Hallo wehrte Community,

das Thema Kappendecke wurde schon zig mal durchgekaut und auch ich habe schon viele Beiträge dazu gelesen. So richtig sicher bin ich mir mit meiner Sache allerdings trotzdem noch nicht.

Zur Situation:

-Einfamilienhaus Bj. 1904 im Sächsischen Vogtland
-Kappendecke aus Ziegeln, normal im Verbund gemauert 12 cm stark.
-Raumgröße 8,25m x 3,8m
-Ein doppel T Träger liegt auf der langen Seite Mittig auf einer 24er Zwischenwand und in den Aussenwänden auf.
-Es sind 2 Kappen bei denen die äußere mit einem Rundstahl in der Aussenwand verankert ist.
-Die Kappe ist komplett Freigeräumt

Nun zu meinen Fragen.

Ich möchte Leitungen durch die Kappe Verlegen und dafür in einer Ecke 2 Ziegel entfernen. In dieses Loch würde ich eine Hülse stecken und einbetonieren. Alle früheren Leitungen wurden auch einfach durch herausnehmen von Ziegeln und ohne Hülse durchgeführt. Aber so richtig traue ich der Sache nicht.
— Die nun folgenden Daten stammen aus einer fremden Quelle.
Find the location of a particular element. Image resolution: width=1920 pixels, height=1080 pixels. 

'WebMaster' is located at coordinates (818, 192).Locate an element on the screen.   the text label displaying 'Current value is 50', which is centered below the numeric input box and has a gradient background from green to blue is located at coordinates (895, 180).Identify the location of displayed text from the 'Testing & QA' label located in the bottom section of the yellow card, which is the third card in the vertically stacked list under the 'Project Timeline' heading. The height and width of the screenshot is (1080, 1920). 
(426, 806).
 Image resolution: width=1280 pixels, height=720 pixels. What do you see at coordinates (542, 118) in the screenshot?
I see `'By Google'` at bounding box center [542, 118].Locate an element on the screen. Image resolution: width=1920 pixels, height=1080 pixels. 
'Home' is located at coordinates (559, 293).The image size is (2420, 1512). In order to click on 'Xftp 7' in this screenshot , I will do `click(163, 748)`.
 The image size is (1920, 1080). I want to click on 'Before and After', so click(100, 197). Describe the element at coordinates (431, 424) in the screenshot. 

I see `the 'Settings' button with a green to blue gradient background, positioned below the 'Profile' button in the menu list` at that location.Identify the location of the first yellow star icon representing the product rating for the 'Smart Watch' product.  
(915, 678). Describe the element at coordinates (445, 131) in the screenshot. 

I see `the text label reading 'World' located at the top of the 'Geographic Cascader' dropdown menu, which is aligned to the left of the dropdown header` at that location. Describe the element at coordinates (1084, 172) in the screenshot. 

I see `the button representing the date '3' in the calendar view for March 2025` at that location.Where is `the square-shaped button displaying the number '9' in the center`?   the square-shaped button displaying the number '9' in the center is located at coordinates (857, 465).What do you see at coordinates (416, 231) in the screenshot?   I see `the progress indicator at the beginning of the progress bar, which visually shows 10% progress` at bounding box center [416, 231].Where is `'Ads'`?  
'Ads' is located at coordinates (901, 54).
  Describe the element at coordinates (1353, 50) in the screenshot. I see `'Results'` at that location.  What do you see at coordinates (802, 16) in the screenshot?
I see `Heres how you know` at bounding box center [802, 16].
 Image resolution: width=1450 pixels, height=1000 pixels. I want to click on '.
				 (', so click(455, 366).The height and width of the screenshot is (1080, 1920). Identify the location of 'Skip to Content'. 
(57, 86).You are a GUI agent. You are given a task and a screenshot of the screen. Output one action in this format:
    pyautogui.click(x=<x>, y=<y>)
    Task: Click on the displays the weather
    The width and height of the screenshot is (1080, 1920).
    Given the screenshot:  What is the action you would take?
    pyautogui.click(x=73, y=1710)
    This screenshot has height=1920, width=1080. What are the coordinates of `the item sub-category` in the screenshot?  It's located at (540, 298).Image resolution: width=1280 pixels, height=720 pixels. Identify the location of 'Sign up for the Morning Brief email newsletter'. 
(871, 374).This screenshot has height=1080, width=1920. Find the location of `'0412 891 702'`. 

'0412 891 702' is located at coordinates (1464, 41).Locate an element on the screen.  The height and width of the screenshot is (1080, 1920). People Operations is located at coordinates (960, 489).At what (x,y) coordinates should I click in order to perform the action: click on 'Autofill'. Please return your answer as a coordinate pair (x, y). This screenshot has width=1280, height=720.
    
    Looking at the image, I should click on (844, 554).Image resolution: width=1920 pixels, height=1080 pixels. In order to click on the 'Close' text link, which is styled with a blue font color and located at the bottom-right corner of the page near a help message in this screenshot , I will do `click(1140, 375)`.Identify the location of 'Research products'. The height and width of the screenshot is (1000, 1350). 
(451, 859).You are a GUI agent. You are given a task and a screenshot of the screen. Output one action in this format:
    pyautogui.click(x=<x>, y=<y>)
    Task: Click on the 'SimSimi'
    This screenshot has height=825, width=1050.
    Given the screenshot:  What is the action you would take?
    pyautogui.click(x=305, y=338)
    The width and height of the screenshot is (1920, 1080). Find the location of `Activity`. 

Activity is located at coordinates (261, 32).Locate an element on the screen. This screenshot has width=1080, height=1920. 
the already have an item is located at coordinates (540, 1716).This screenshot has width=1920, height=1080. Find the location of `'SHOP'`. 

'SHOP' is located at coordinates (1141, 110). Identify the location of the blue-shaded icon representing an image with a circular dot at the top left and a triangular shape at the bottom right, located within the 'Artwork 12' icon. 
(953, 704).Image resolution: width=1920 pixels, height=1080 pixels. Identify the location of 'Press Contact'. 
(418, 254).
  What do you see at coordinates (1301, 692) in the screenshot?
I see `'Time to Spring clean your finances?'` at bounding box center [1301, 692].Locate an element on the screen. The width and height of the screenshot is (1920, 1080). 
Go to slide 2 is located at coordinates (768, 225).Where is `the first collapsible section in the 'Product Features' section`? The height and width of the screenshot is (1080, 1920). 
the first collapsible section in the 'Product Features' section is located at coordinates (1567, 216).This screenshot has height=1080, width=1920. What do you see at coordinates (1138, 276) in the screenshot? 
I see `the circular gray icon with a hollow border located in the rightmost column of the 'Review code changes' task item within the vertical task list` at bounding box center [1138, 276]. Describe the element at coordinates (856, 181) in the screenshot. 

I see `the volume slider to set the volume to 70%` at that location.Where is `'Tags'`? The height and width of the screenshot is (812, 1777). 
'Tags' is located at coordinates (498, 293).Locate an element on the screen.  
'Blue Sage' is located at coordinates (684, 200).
Gibt es eine möglichkeit ein größeres Loch zB. Durchmesser 40cm zu realisieren?

Im Bereich vor der Aussenwandauflage ist Korrosion zu erkennen, der Träger hat aber in diesem Bereich noch genug Fleisch. Ich kann allerdings nur bis 90 cm vor die eigentliche Auflage sehen, da die restlichen 90cm bis zur Wand durch eine 8cm dicke Betonschicht versperrt werden. Die hat mein Vorgänger direkt auf die Kappe gekippt.Ich befürchte daher noch stärkeren Rost unter dem Beton.

Ich würde jetzt zur Sicherheit den ganzen Bereich mit einer 24er Wand unterstützen, 90cm lang auf einem ordentlich dimensionierten Fundament.

Würde das so gehen?

Vielen Dank



Kappengewölbe



Solche Durchbrüche sind bei der Spannweite möglich. Beim Herausstemmen nur mit Hammer und Meißel arbeiten, nicht mit schwerem Gerät. Die Gewölbezwickel (der am tiefsten liegende Bereich parallel zum Auf- bzw. Widerlager) nicht ausräumen, Beton auf jeden Fall drin lassen. Wenn schon ausgeräumt ist dann wieder mit Beton auffüllen. Beton bzw. Zement schützt Stahl zuverlässig vor Korrosion. Die Auflast ist wichtig für die Stabilität der Gewölbekappen.
Die Durchbrüche etwas größer setzen, einschalen bis auf die gewünschte Öffnung, ein paar Bewehrungsstähle einlegen und Beton einfüllen. Es soll eine biegesteife Stahlbetonmanschette umd den Durchbruch entstehen.
Korrodierten Stahl mit Rostschutz behandeln. Auf keinen Fall versuchen im Bereich der Untergurte des Trägers mit gipshaltigem Spachtel Löcher zuzuflicken!



Hallo Herr Böttcher



und vielen Dank für ihre Antwort.

Ich werde die Durchbrüche wie von ihnen beschrieben anfertigen und danach die Zwickel (wie in einem anderen Thread von ihnen erklärt) mit Leichtbeton verfüllen. Darauf erdolgt dann mein Bodenaufbau.

Das sollte doch so funktionieren.

Was halten sie von der Idee mit der Stützwand unter dem Auflagerbereich des Trägers, würde diese etwas bringen? (im falle der Träger würde irgendwann im Auflagerbereich durchgammeln?)

Und danke für den Tip mit dem Gips, ich habe zwar noch keine Löcher entdeckt, aber wenn dann werde ich Putzmörtel verwenden.